Cœur d’Acier
de Magali Mougel
Cœur d’acier , c’est l’histoire d’une vallée. C’est ici, dans cette vallée, que vivent Doris et Joseph, leurs enfants Anna et Bobby, et puis tous les autres. Tout aurait pu être autrement, cependant il faut s’accommoder du silence sans faille que cause l’extinction du dernier haut- fourneau de la vallée.
Alors que partout ailleurs, dans le reste du pays, tout le monde se moque de cette affaire, ici on continue la lutte, on garde la tête haute et on tente d’interpeler encore et encore les pou-voirs publics.

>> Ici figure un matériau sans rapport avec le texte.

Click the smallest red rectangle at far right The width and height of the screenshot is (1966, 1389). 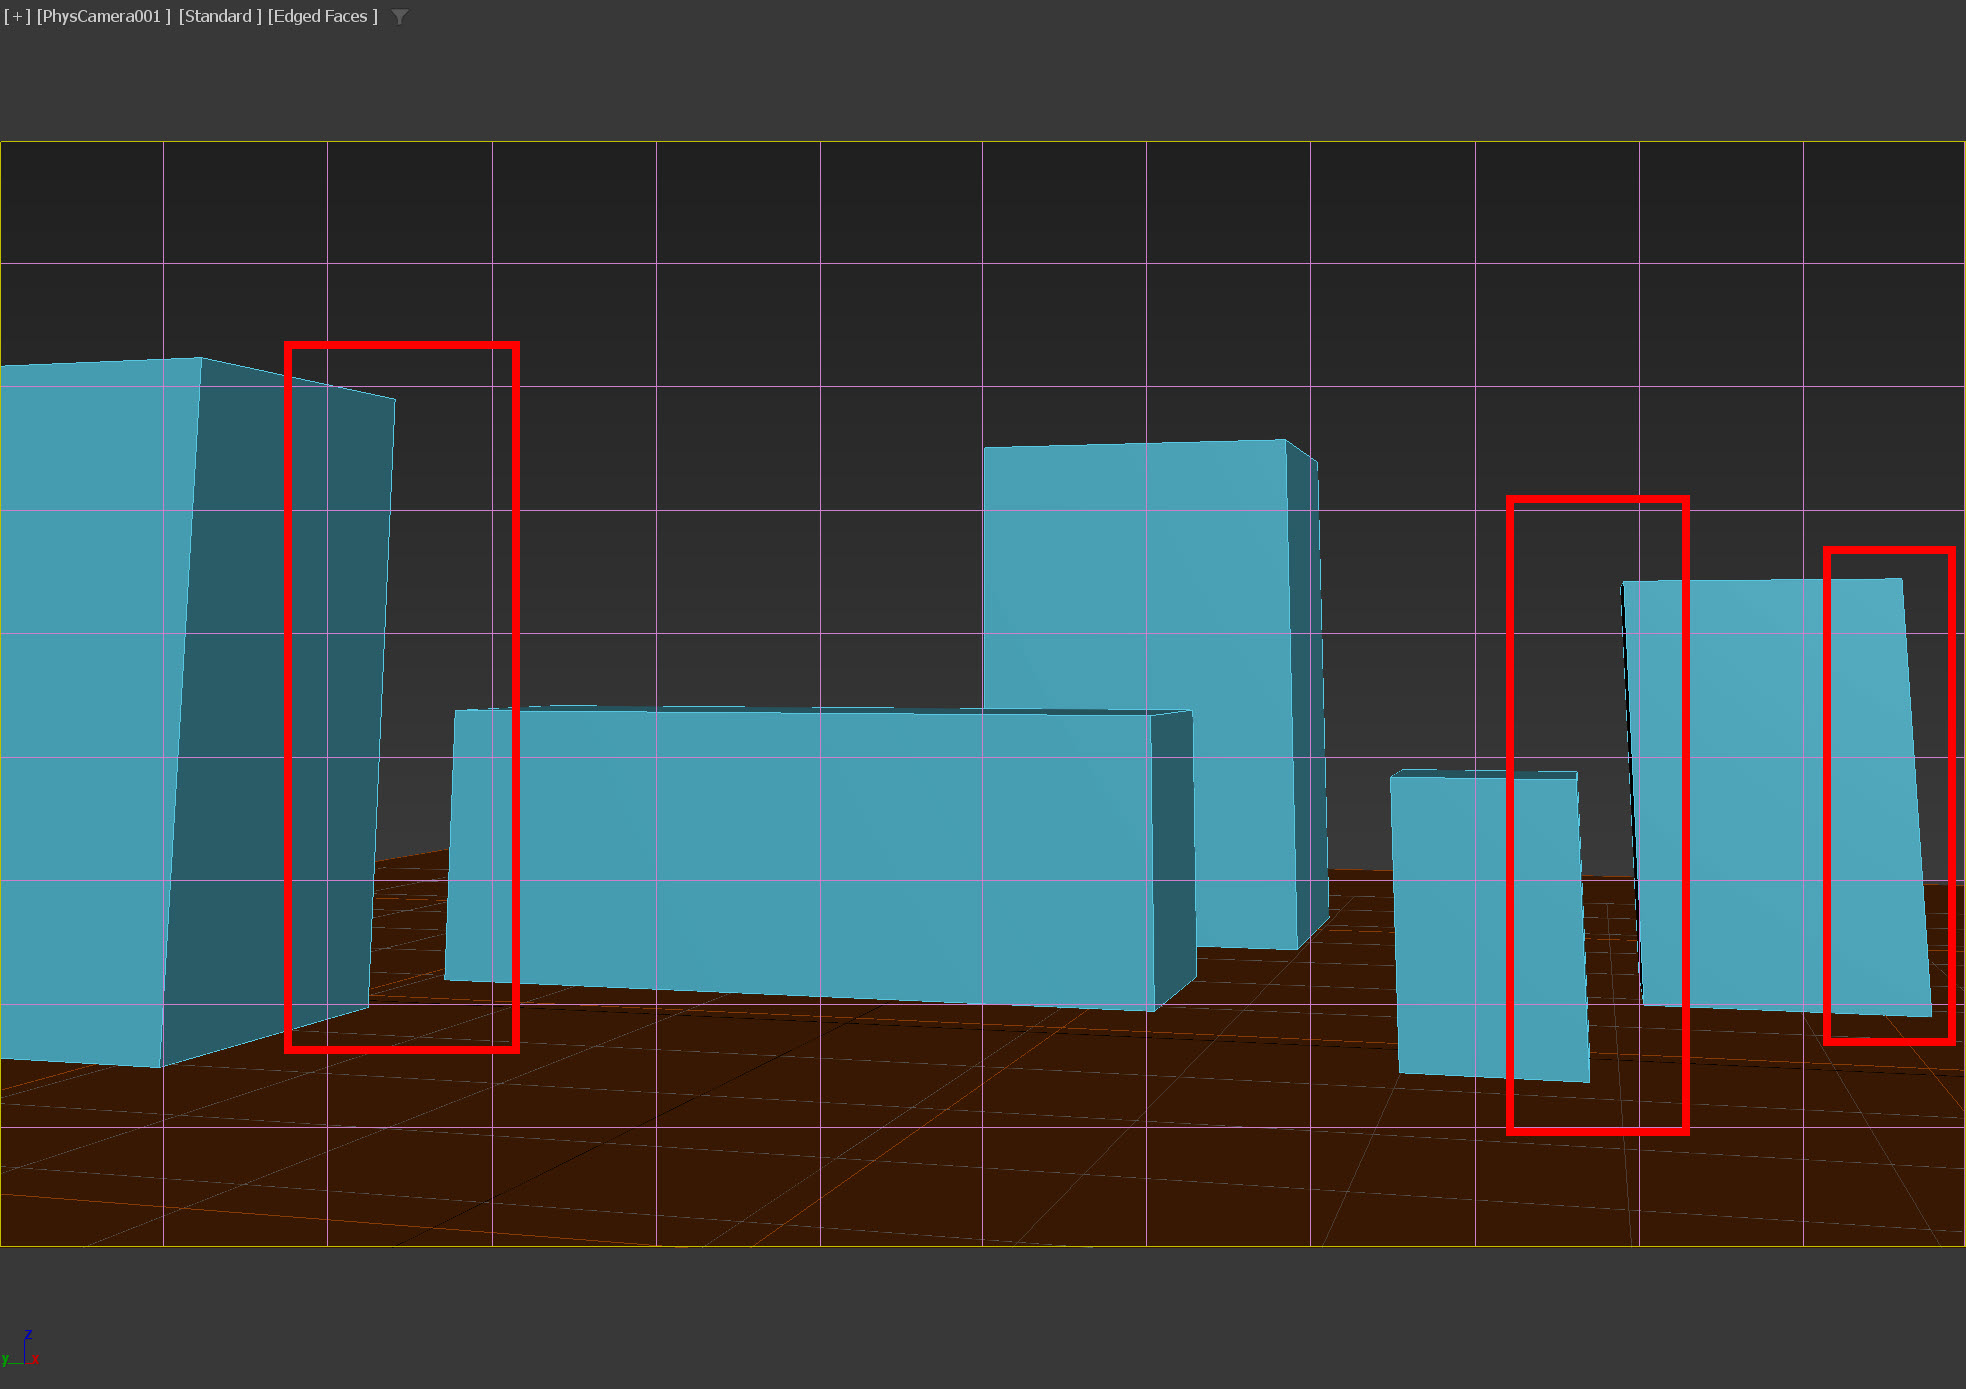1951,800
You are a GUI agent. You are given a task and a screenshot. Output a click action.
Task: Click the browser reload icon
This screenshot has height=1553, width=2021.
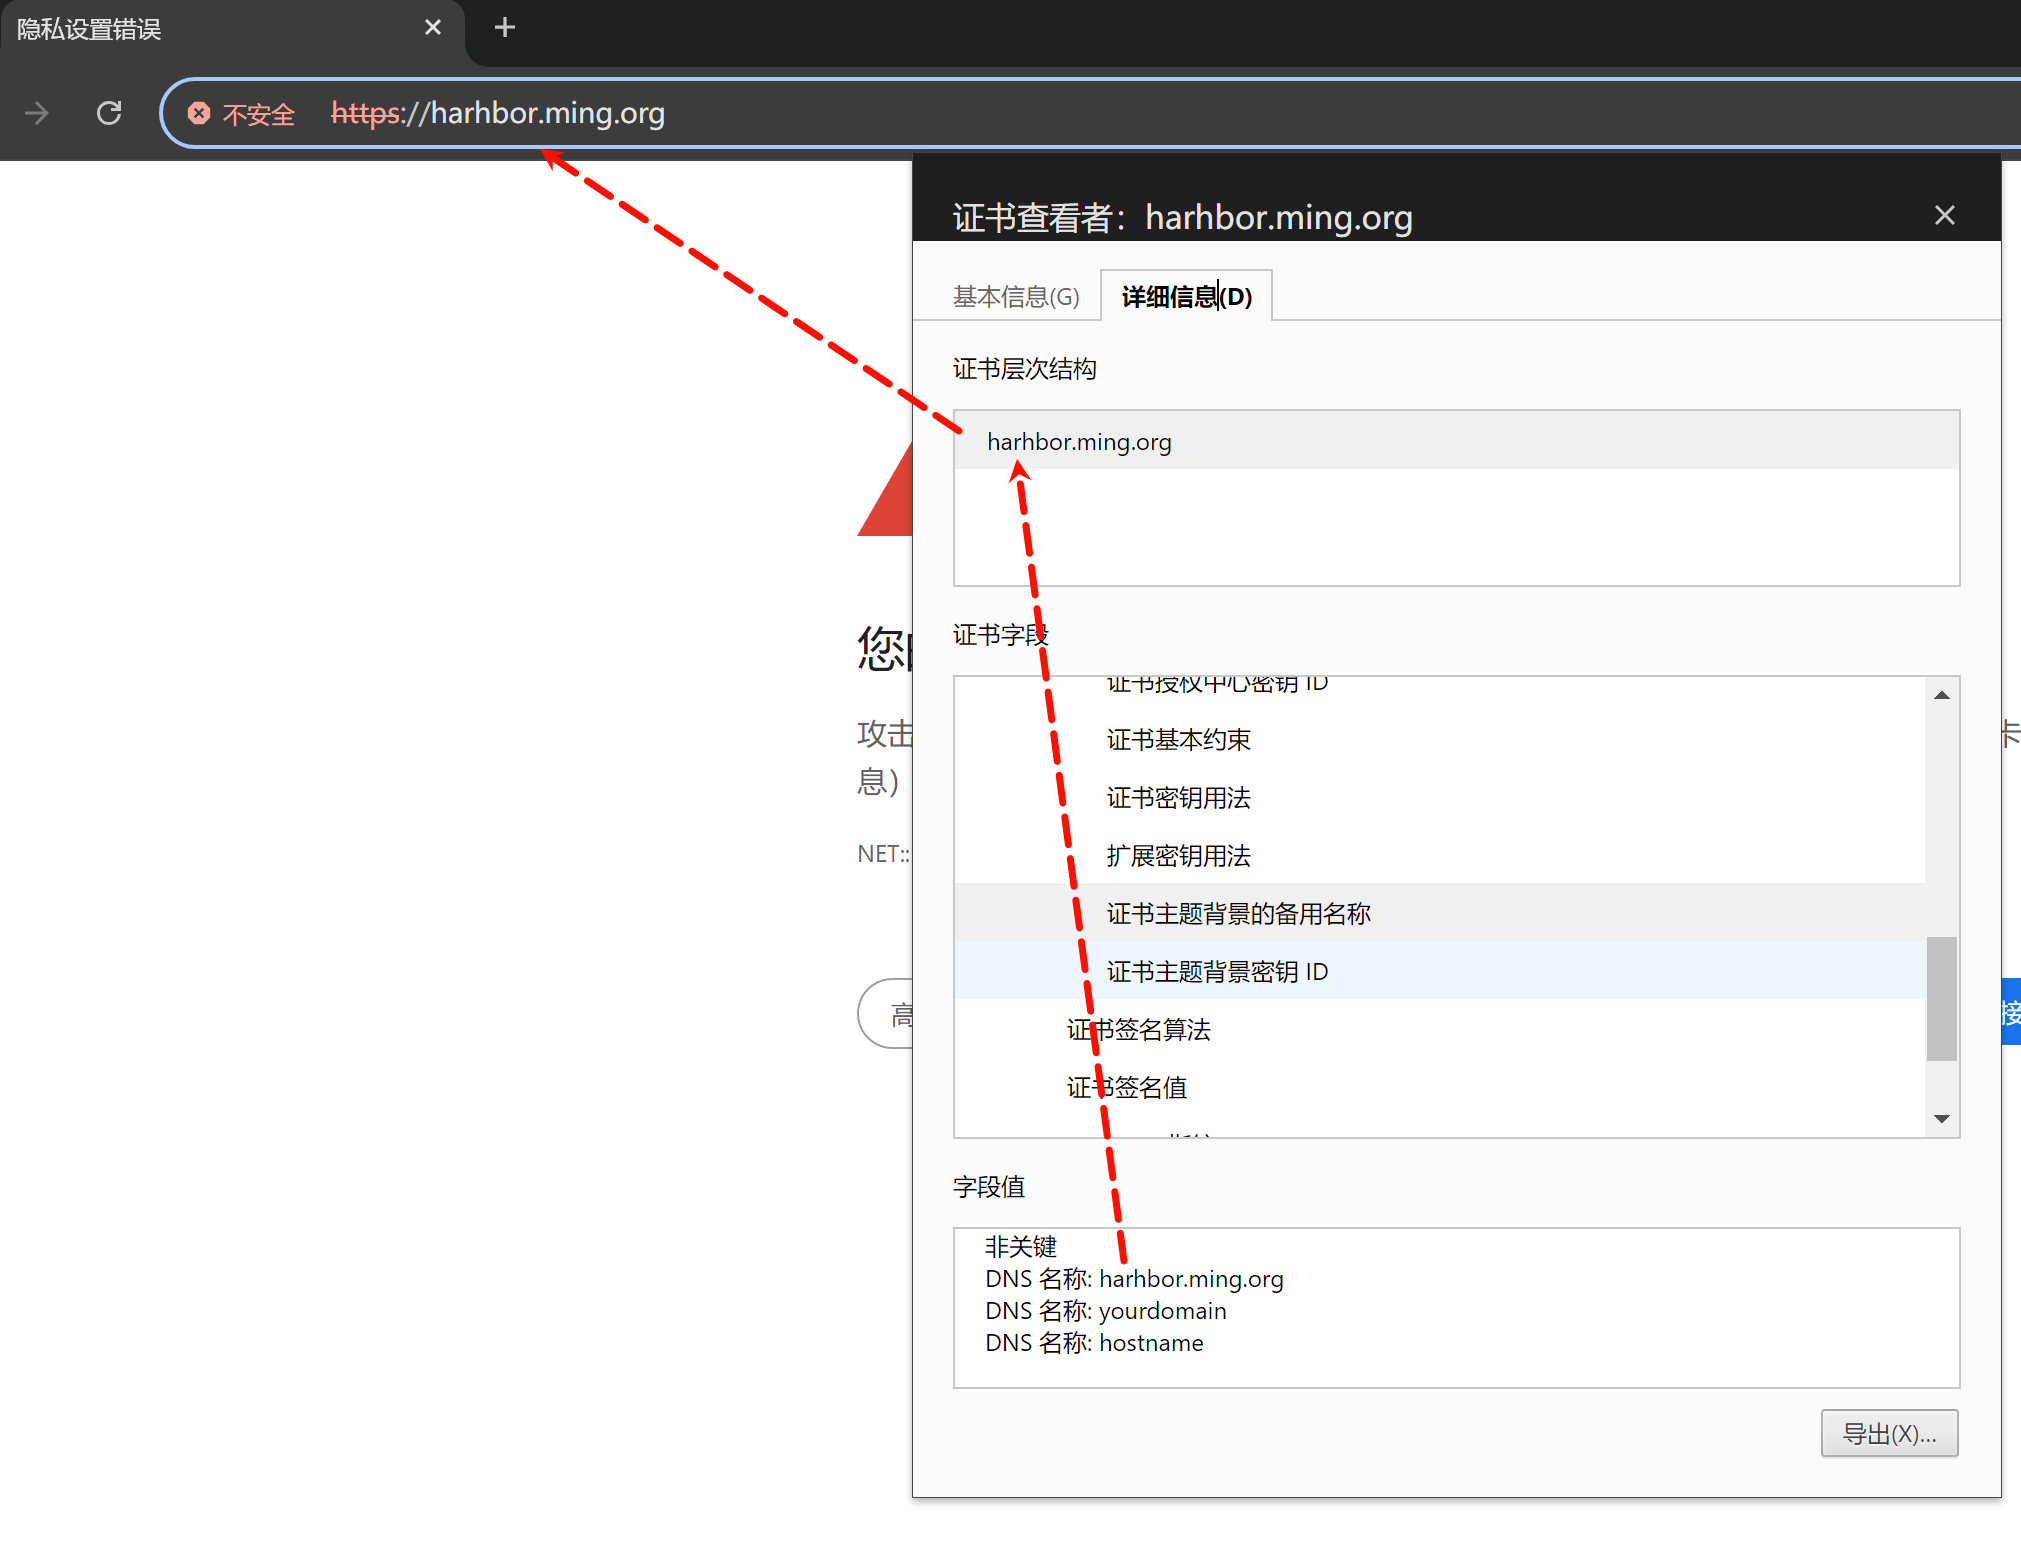tap(109, 113)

Le retour et l’annonce de l’ancienne tête de file des combats syndicaux, devenue aujourd’hui eurodéputée, n’apaisera rien : le site industriel est destiné à devenir un village vacances.
Inspiré par la fermeture des hauts-fourneaux de Florange et né d’une commande d’écriture passée à Magali Mougel, Cœur d’acier convie le public à un western social, sur des compositions de piano, guitare basse et lap-steel. Avec humour et cruauté, le Théâtre Exalté poursuit son cycle sur la dissidence, par le prisme de la sphère intime et familiale.
Cette commande d’écriture à Magali Mougel s’est appuyée sur ces quelques réflexions :
- la post-industrialisation comme démantèlement, non pas seulement de nombreuses entreprises, mais de paysages, de familles, de repères, d’une citoyenneté sans sol fertile.
- La question du syndicalisme et de sa transmission.
- La question du radicalisme aujourd’hui, dans ce monde au capitalisme triomphant.
Pourquoi faire appel à une auteure ?
Depuis quelques années, je recherche dans les textes dramatiques cette capacité qu’ont les auteurs à faire dialoguer l’indicible, ce qu’on ne saurait exprimer, ce qui manque de mots. Le Groenland de Pauline Sales est une confidence, Nina, c’est autre chose de Michel Vinaver est un gigantesque lapsus, Lune Jaune (…) de David Greig est une parole retrouvée. La prise de parole est un choix, un acte, et la prise de parole théâtrale doit être un acte essentiel. Entendons-nous, pas rhétorique, pas extraordinaire, essentiel. Il n’est pas le temps de l’actualité, du journalisme, mais celui du recul, de l’analyse, sociologique, philosophique et politique. Associer aujourd’hui l’Exalté à une auteure, c’est comprendre davantage ce que nécessite un verbe, et un verbe publique qui plus est.
En nous inspirant de divers événements conduisant à des actes de dissidence, nous ne souhaitons pas relater ce qui s’est déjà dit mais chiner ce qui ne l’a pas été, ce qui se cache, dans les familles, dans les bureaux, dans les couloirs, ou dans ces fameuses antichambres du théâtre classique. Ce projet est peut-être la fin d’un cycle, ou le début d’un nouveau ; l’envie sans doute d’emmener notre compagnie dans une démarche plus collective encore, de rassembler nos préoccupations de représentation et d’écriture, faire le choix d’une prise de parole publique et partager cette responsabilité.